Nel caso di specie, un dipendente era stato licenziato dalla società in cui lavorava per aver predisposto e consegnato ad uno dei consiglieri di amministrazione, “su sua richiesta“, una relazione contenente accuse di infedeltà patrimoniale e critiche all’operato dei vertici della società, ritenute, ai fini del licenziamento, false e gravemente denigratorie.
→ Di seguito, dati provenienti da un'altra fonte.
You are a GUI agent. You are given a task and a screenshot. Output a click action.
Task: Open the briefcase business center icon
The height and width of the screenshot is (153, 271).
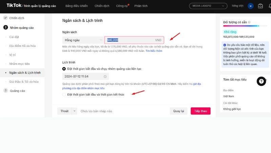pyautogui.click(x=260, y=6)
I Giudici di legittimità hanno precisato che non era ravvisabile nel caso “de quo” una giusta causa di licenziamento, data la estrema limitatezza del contenuto denigratorio della relazione, rientrando molte parti nell’esercizio del legittimo diritto di critica ed essendo i passaggi più negativi, generici e privi di riferimenti a nominativi precisi, ravvisando, invece, nella fattispecie un recesso datoriale ritorsivo da considerarsi nullo; infatti, ad avviso della Corte, richiamando la giurisprudenza unanime, il licenziamento per ritorsione è assimilabile a quello discriminatorio e costituisce un’ingiusta ed arbitraria reazione ad un comportamento legittimo del lavoratore colpito, cui consegue la nullità del licenziamento quando il motivo ritorsivo sia stato l’unico determinante.